▶ PROBLEM TO WORK ON: Please carry on the passage below about the vegetative soul and human growth, starting after its last sentence.

The Vegetative Soul in Action
In Aristotelian-Thomistic psychology, all living beings are composed of matter and form—the form in living beings is called the soul. Every act of life is made possible by this animating principle. And at the base of all vital activity lies the vegetative soul, which governs three operations: nutrition, growth, and generation. These are not metaphorical or vague attributions, but distinct, identifiable faculties. As St. Thomas Aquinas writes, growth is a proper operation of the vegetative soul—not a byproduct of other processes, but its own power—vis augmentativa—directed toward a specific end: the full development of the living organism.
Importantly, growth is not the same as nutrition. Nutrition preserves and restores what already is. Growth, however, increases the body’s quantity so it can reach its natural completion. In Thomistic terms, nutrition preserves being, but growth perfects it. To illustrate, consider the difference between feeding a fire and feeding a child. A fire “consumes” fuel and produces heat—its process is essentially destructive. But a child assimilates food, transforms it into living tissue, and builds upon it.
The Teleology of Human Growth
This inner-directed transformation is what Thomists call immanent action—acts that remain within and perfect the agent. Unlike stacking bricks for building a wall—which is a transitive action terminating in something external—growth transforms the agent itself. The food that nourishes a child becomes her bone, her flesh. As Aristotle observed and Thomists affirm, inanimate things, such as a snowball rolling down a hill, may become bigger by juxtaposition, but only living things grow through assimilation. This marks a radical ontological difference between living organisms and machines. A car is assembled from parts; a person unfolds.

▶ PROVIDED DATA:
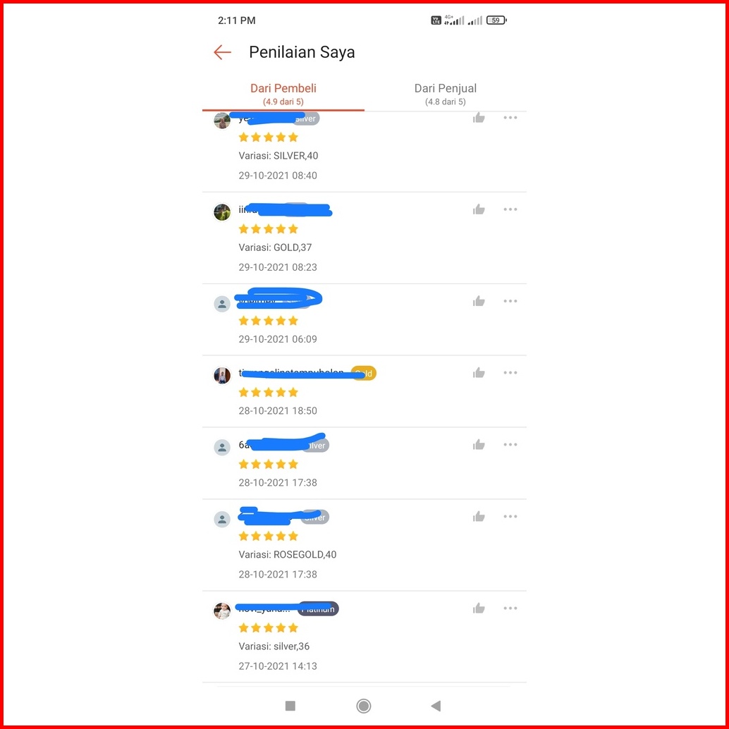Open the Dari Penjual tab
The height and width of the screenshot is (729, 729).
[446, 94]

▶ THE RESULT:
Such unfolding is not haphazard, but teleological. That is, it has an end, a telos. St. Thomas affirms that “growth is ordered to the due quantity of the living being”—it aims toward a fullness proper to the organism’s nature. In a child, that fullness includes not only stature and strength, but cognitive ability, emotional intelligence, and moral capacity. In other words, growth moves toward maturity, not by chance, but by nature’s inner directive. This orientation reflects the metaphysical structure of life: the soul organizes matter toward specific ends.
This is why Thomists speak of the form as both efficient and final cause. It initiates activity and directs it to its end. In growth, this means that the soul is not only what causes the body to grow, but also what determines how much and in what way. The soul knows, in a sense, what the adult human should become—even before the intellect awakens to it.
Growth and the Unity of the Soul
In a human being, the soul is not three but one: the rational soul. However, it virtually contains the powers of the vegetative and sensitive souls. This means that while we act as rational beings, our rational soul also encompasses the life-powers we share with animals (sensation, appetite, movement) and with plants (nutrition, growth, generation). We are not a bundle of separate souls working in tandem, but one unified principle of life unfolding through ordered levels.
Thomism presents these powers hierarchically: each higher faculty presupposes and perfects the lower. Thus, growth is not merely a background process—it's the ground upon which more advanced operations like cognition, volition, and moral choice are made possible. A starving body cannot think clearly, and a stunted brain cannot learn. As the roots nourish the tree’s fruit, so growth supports all rational activity. But more importantly, the higher orders the lower toward a higher good. A child’s physical growth enables her to walk, then run, then dance; her little mouth goes from babbling to saying her first words, and then not just those of her mother tongue. In each case, the vegetative lays the foundation, but the sensitive and rational powers complete and dignify the movement.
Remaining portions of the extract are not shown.